My suggestion pleased Claudia less since she hated waiting while her mother poked through the roadside stores for local honey and jugs of fruit cider. That and we were within a couple of miles of the shore.

“We can do it later,” said Irene, noticing Claudia’s long sigh.
Never one to argue in front of outsiders, Irene said to me, “Listen to our plan. I thought we would dine at a seaside restaurant, take in some local color.”

Her suggestion brought me out of my
book, concerned that Irene might plan out the entire week unless I took action. “What a good idea. I’ve heard of a small grill along the beach.” I avoided the use of the word “bar” altogether. “Could we go there?” I asked.

“Oh, Claudia, I’m glad we brought Flannery
! She knows the area already,” said Irene.

Claudia was surprised. She
turned around from the front passenger seat and looked suspiciously at me. “I thought you said your family had never been to the beach?”

“We haven’t. I’ve just heard of this one place is all,”
I said, deciding to enlighten Irene, finally confessing, “It’s called Blankhead’s Neptune Restaurant.
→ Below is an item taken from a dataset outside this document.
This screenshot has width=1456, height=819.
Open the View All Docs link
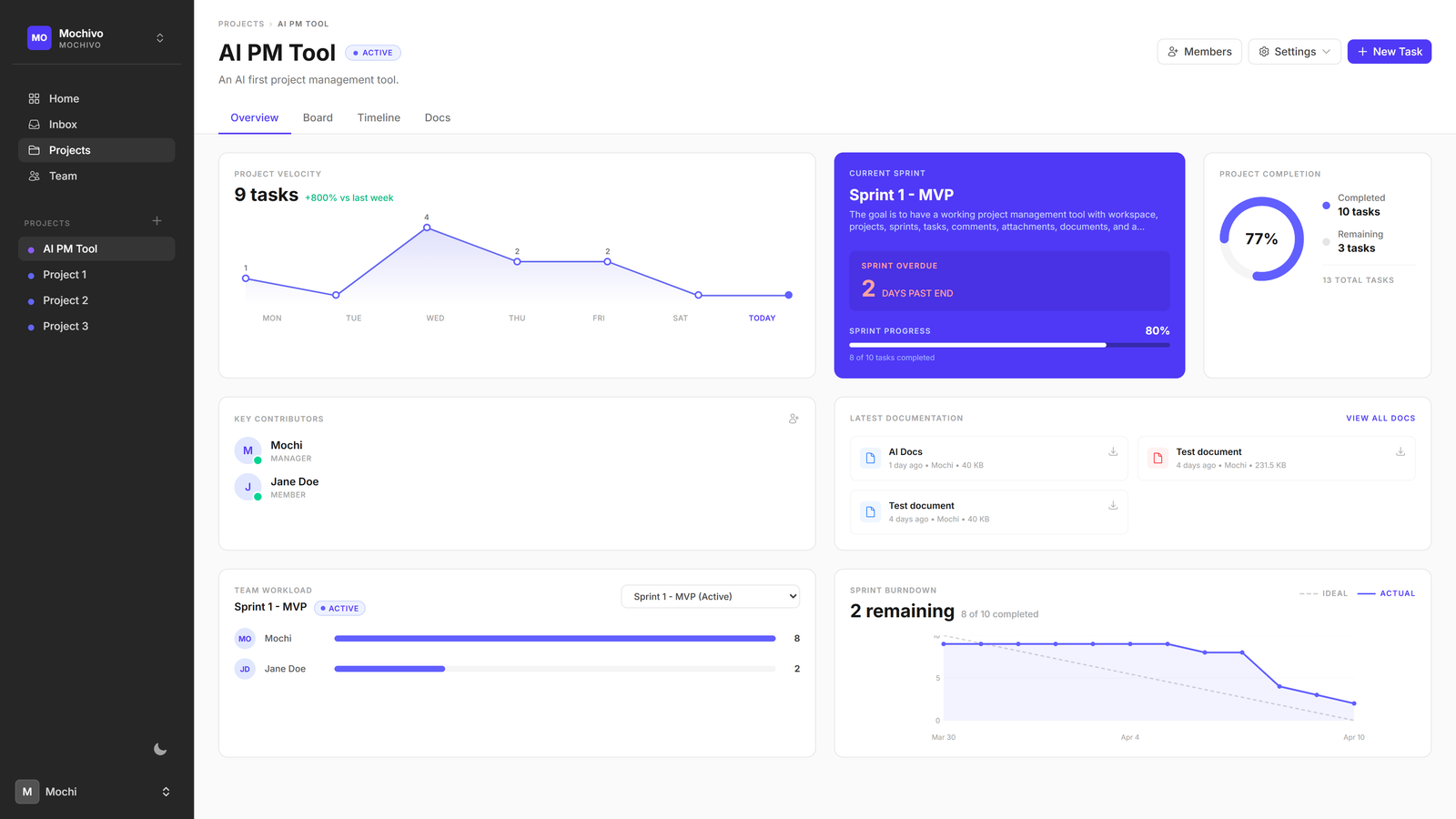pos(1380,419)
The locals call it Neptune’s.” When Irene did not flinch, I continued. “You can invite your college professor friend to come along. We’ll all go.” Irene could catch up with her friend at a private table leaving us two girls to join any other friends we might chance to meet.

 

                                                                              * * * * *

 

Dottie Willoughby squealed when she laid eyes on her old college roommate. She led us into her house, a waterfront home that was certainly much bigger than the cottage that Irene had made it out to be. The green shag carpet was soft as Reverend Theo’s endless lawn.

Dottie taught English at the local college.
She explained in a long discourse how she had worked slavishly taking on teaching summer classes at UNC Wilmington to pay off her first house on the Southend and then, using its equity, bought this second home in the posh Marina neighborhood.


We should stay in your cottage then,” Irene offered. “I hate piling in on you like this.”


I forbid! Besides,” said Dottie, grinning, “it’s rented out for the entire summer. How do you think I’m getting this house practically for nothing?” She laughed. She was the type woman who could not stop giggling between sentences.  “And finally enjoying a summer off,” she said. “Anyway, I want you all here where we can get into some trouble. Tonight I thought we’d grill off the back deck. Then my friend Mitch has a yacht not thirty yards from here. He said he could take us on a night cruise.” There was something in her voice that said she had a thing for Mitch.

“So you’re
still teaching at UNC?” asked Irene, accepting her offer of a cold drink.


I still do, yes. I keep a small house across the street from campus in Chapel Hill.” Dottie led Irene away from the girls into her dining room.